╭─ Input data

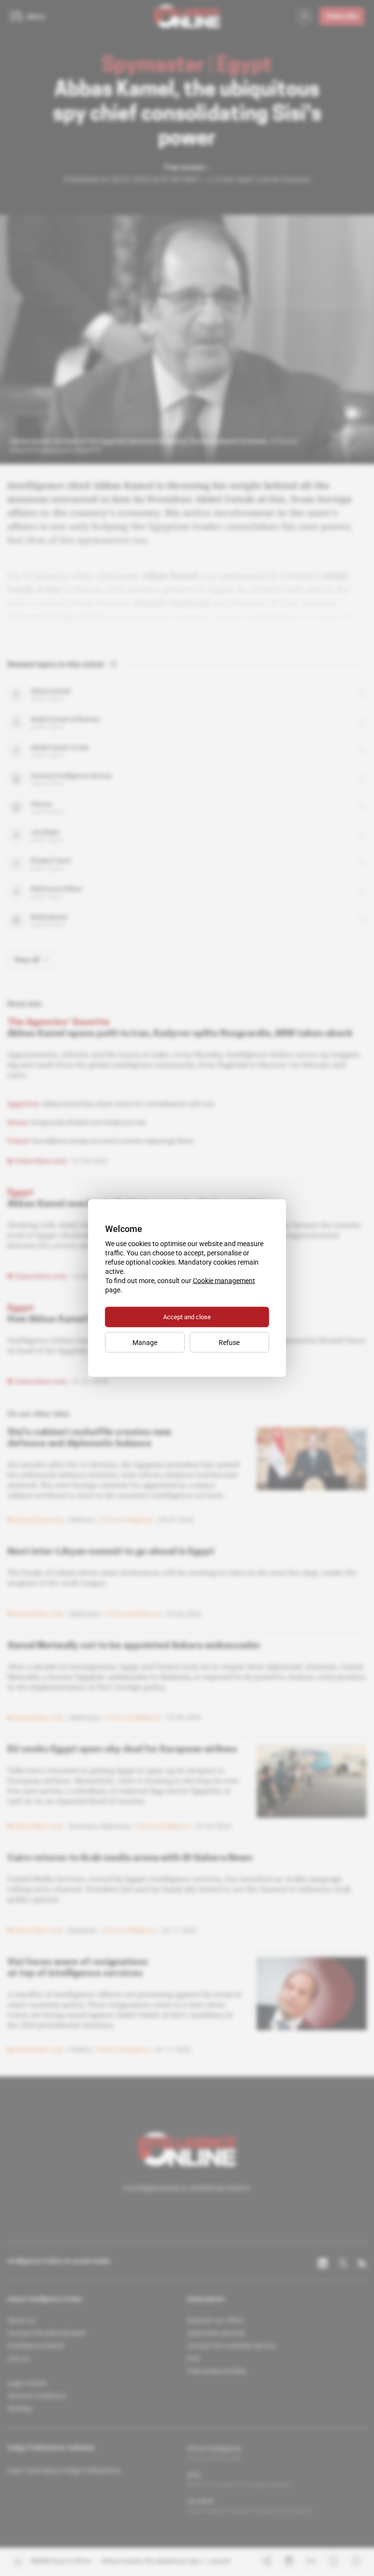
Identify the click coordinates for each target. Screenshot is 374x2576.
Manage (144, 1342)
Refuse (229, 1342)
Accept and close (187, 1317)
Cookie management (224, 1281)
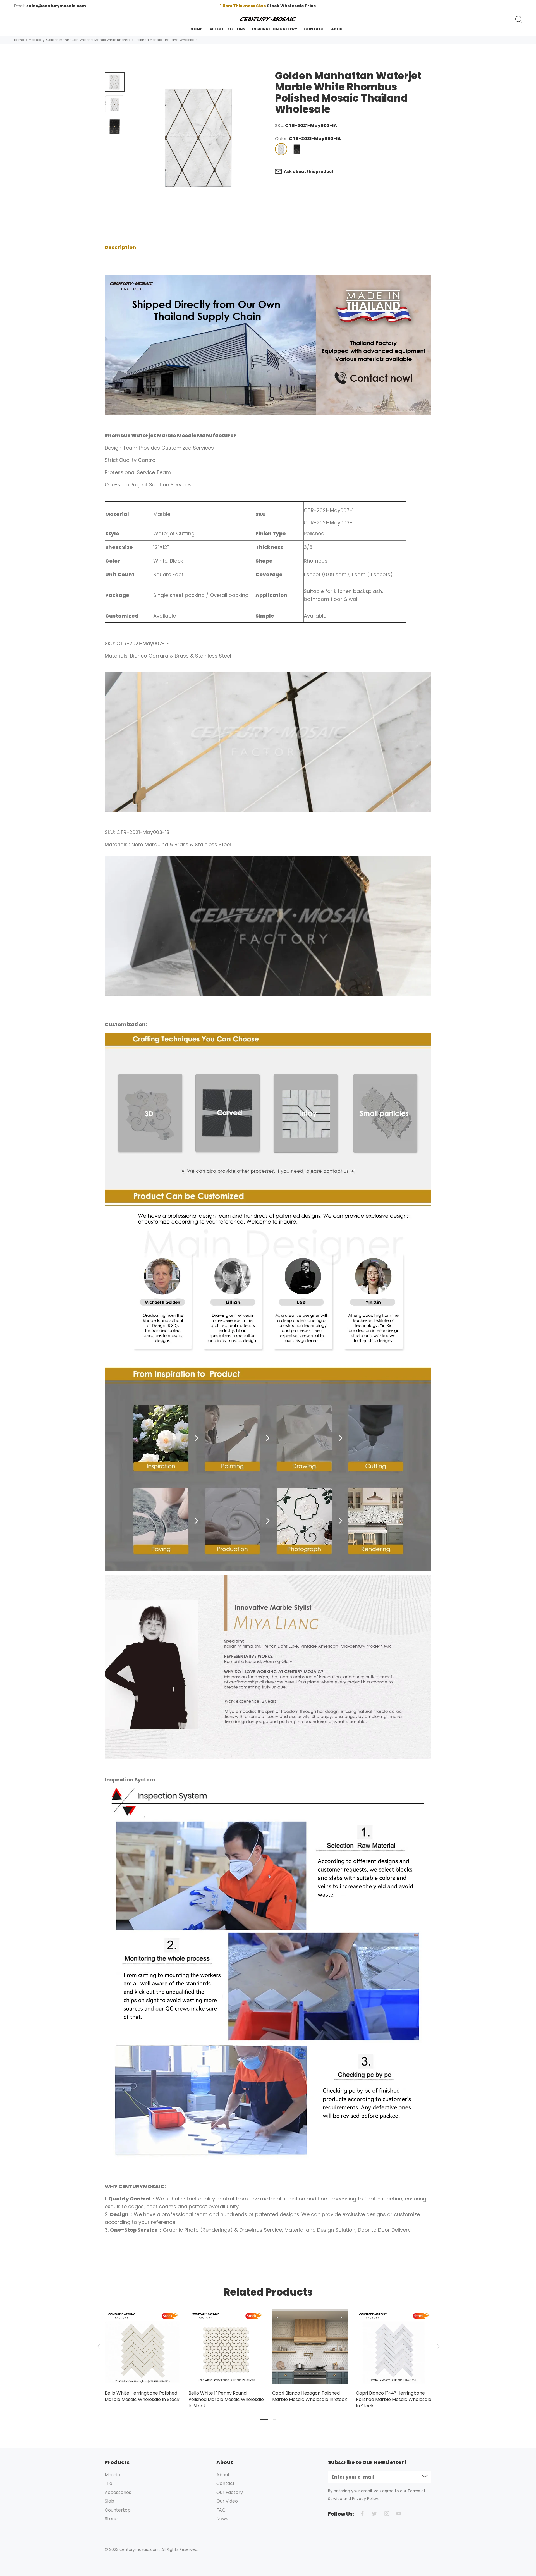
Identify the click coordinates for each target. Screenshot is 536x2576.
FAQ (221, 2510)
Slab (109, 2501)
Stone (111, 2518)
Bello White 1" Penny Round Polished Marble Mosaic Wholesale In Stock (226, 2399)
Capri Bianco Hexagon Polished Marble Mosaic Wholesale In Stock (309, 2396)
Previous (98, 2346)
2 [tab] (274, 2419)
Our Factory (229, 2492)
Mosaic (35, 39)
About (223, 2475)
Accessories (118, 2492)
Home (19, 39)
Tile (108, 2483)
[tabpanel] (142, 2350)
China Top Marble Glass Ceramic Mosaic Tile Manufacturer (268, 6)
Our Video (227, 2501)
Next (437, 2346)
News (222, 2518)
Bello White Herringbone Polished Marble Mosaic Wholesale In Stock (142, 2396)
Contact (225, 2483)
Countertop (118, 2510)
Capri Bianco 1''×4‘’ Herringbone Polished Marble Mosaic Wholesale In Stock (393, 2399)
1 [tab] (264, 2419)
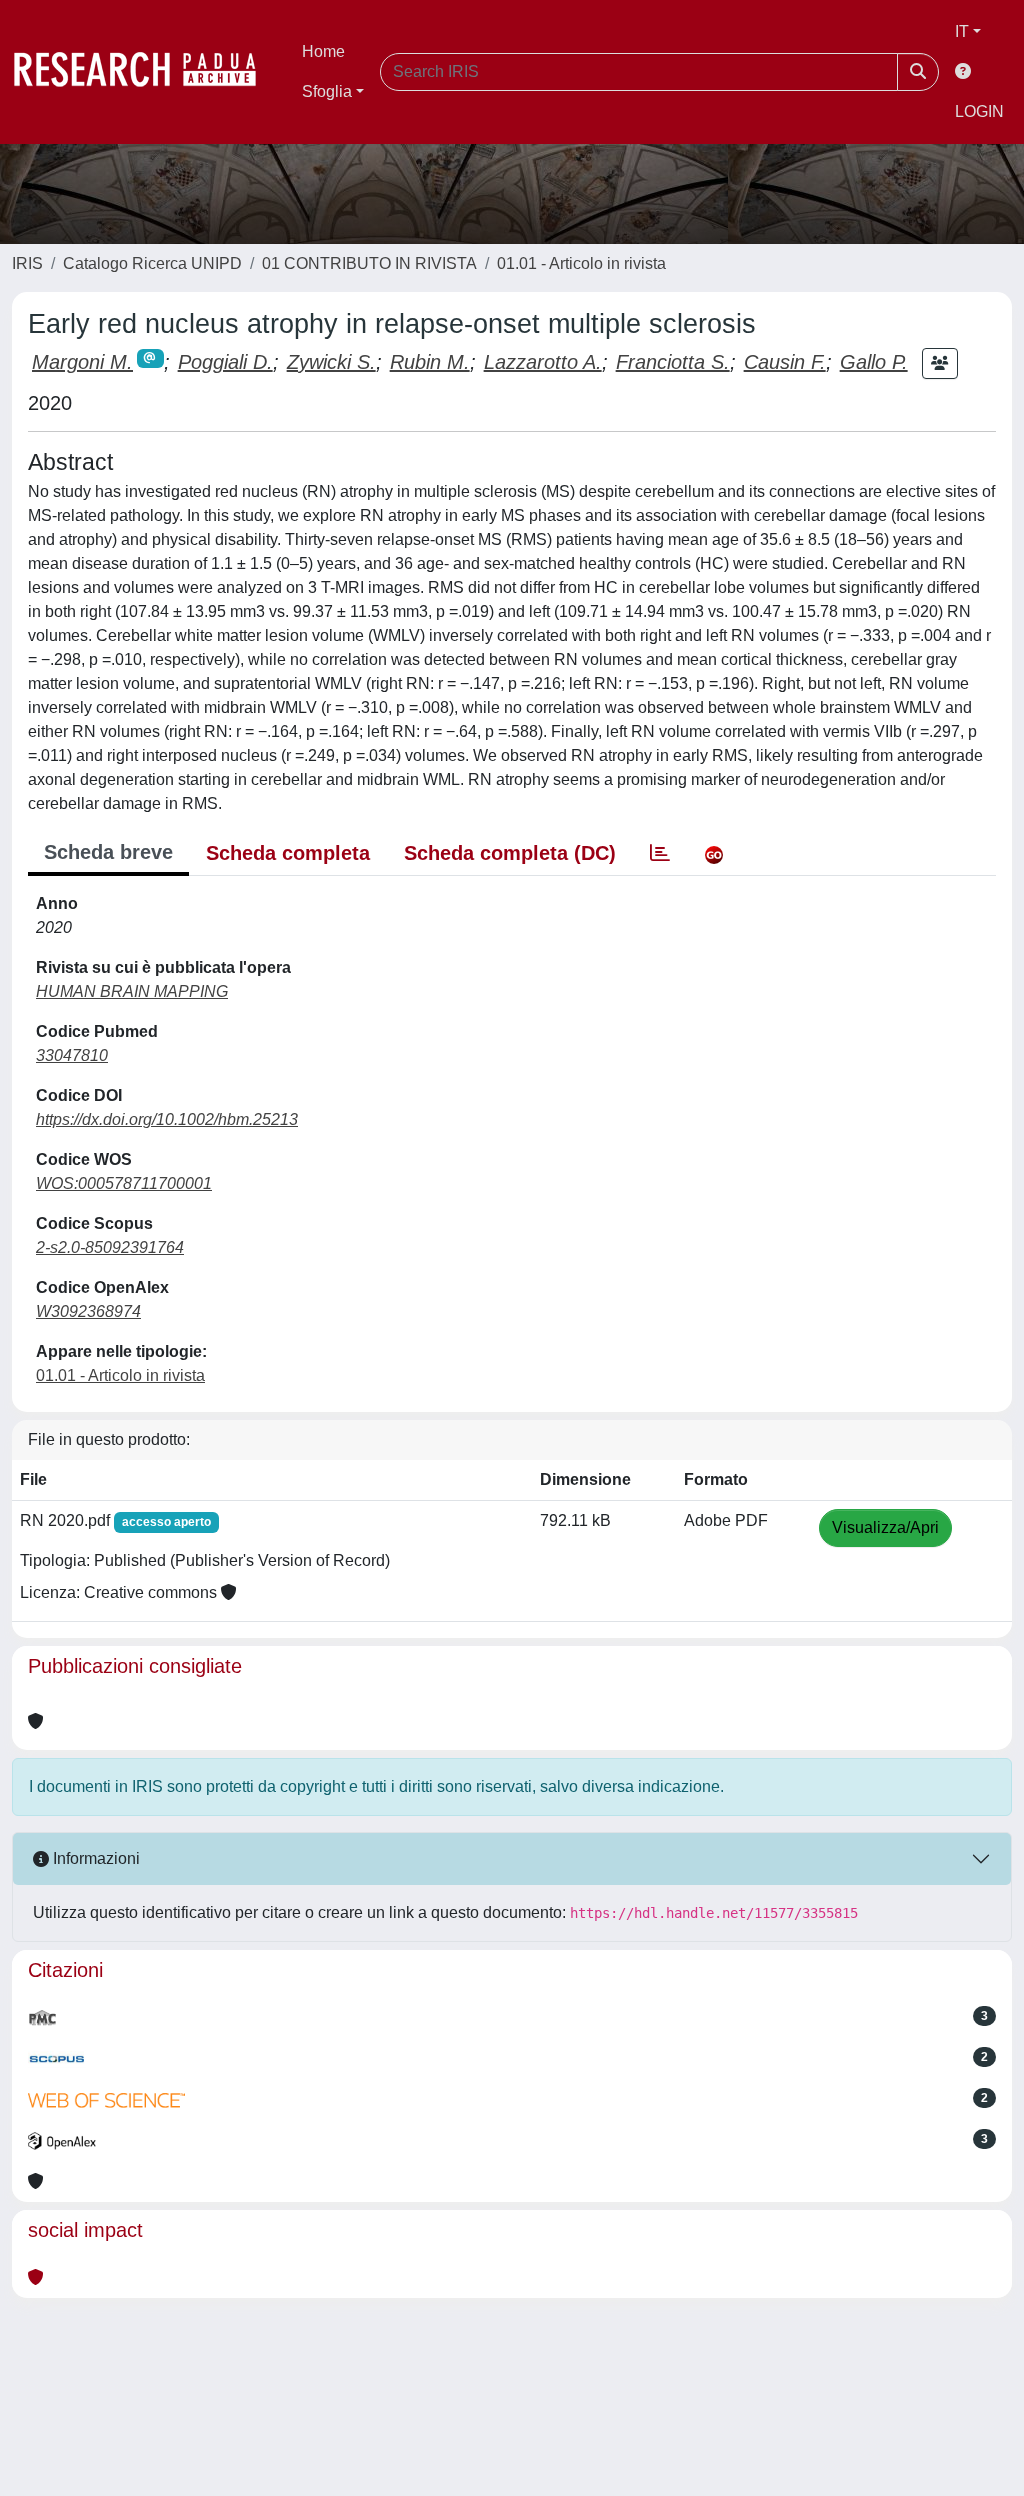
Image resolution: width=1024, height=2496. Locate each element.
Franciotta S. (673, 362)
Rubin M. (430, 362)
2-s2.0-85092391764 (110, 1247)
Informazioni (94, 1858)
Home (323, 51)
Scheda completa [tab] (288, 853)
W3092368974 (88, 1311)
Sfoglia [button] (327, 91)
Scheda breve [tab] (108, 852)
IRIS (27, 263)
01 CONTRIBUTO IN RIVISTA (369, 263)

╰─

Copy out only the lines beginning at the line with "[tabpanel] (142, 2350)" and ending at the last line of the entries. Keep them exact; drop pictures.

## [Response to this task]
[tabpanel] (142, 2350)
China Top Marble Glass Ceramic Mosaic Tile Manufacturer (268, 6)
Our Video (227, 2501)
Next (437, 2346)
News (222, 2518)
Bello White Herringbone Polished Marble Mosaic Wholesale In Stock (142, 2396)
Contact (225, 2483)
Countertop (118, 2510)
Capri Bianco 1''×4‘’ Herringbone Polished Marble Mosaic Wholesale In Stock (393, 2399)
1 [tab] (264, 2419)
Image resolution: width=1024, height=2496. Locate each element.
Franciotta S. (673, 362)
Rubin M. (430, 362)
2-s2.0-85092391764 (110, 1247)
Informazioni (94, 1858)
Home (323, 51)
Scheda completa [tab] (288, 853)
W3092368974 (88, 1311)
Sfoglia [button] (327, 91)
Scheda breve [tab] (108, 852)
IRIS (27, 263)
01 CONTRIBUTO IN RIVISTA (369, 263)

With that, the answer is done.